Exercise instructions →
Rewrite the data starting at the line that contains "Task: Click the" and ending at the line that contains "(x=379, y=86)", swapping "screenshot" for "image" and leaving everything else unchanged. Omit the pictures from your answer.

Records to process →
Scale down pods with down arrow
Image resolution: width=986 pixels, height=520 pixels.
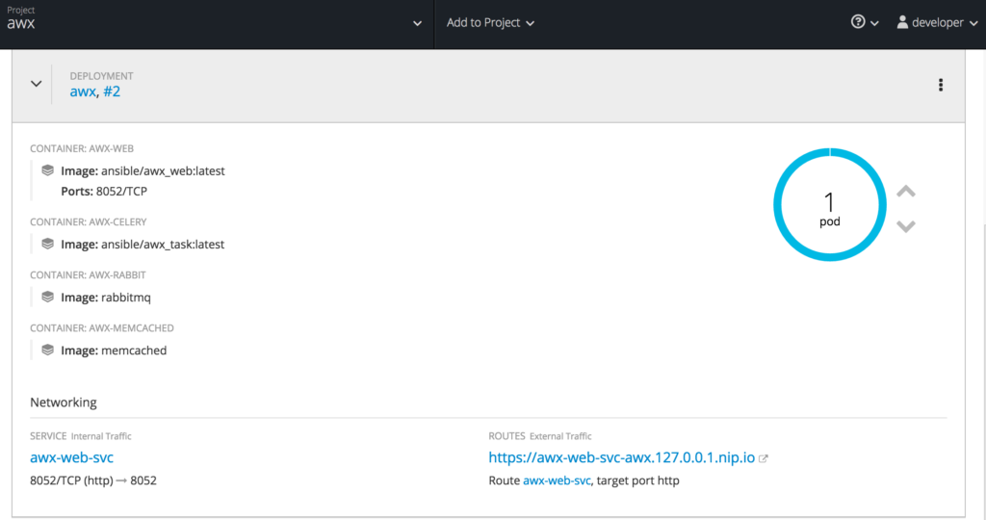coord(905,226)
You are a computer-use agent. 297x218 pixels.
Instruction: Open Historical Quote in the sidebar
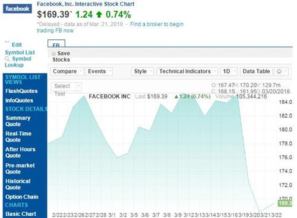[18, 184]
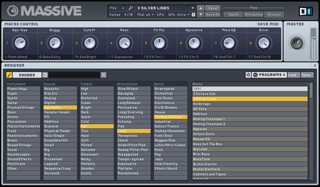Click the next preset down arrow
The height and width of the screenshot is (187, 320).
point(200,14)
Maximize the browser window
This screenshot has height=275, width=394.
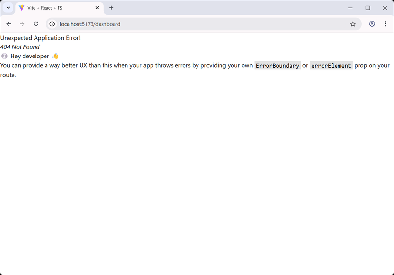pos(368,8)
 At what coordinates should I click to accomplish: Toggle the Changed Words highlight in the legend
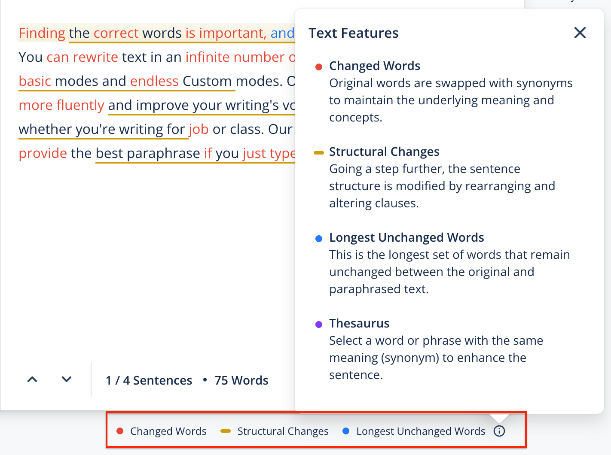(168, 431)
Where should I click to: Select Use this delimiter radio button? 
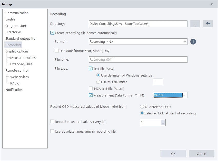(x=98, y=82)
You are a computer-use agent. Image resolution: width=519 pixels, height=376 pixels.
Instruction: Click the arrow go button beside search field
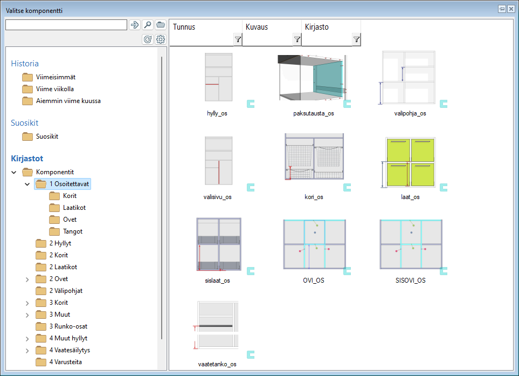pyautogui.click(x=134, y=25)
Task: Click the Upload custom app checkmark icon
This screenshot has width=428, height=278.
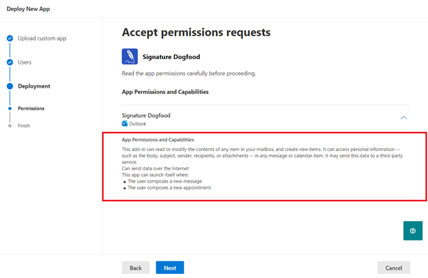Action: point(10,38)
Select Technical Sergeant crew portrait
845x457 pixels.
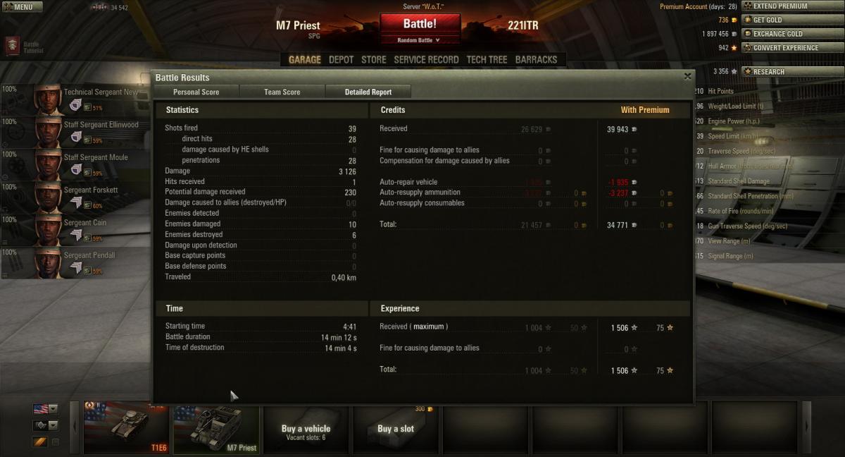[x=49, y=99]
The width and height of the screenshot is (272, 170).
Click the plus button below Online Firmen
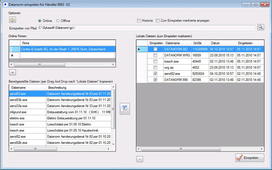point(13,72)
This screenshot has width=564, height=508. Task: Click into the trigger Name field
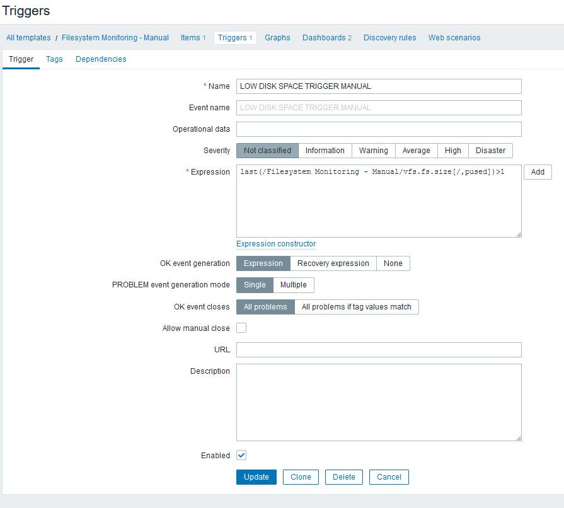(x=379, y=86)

...

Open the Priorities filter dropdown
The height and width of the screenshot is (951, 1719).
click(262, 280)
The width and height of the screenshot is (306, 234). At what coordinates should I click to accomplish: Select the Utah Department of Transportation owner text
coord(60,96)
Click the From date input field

...

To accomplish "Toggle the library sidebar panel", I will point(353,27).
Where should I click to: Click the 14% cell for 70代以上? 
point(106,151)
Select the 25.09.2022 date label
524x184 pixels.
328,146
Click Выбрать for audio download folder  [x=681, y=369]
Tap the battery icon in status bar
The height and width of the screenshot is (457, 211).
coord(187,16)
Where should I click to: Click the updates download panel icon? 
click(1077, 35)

Full response →
Task: Click the Upload custom app checkmark icon
This image has width=428, height=278.
Action: point(10,38)
Select Technical Sergeant crew portrait
845x457 pixels.
[x=49, y=99]
The width and height of the image is (272, 170).
Click the plus button below Online Firmen
point(13,72)
This image has width=564, height=508. Task: Click into the trigger Name field
(x=379, y=86)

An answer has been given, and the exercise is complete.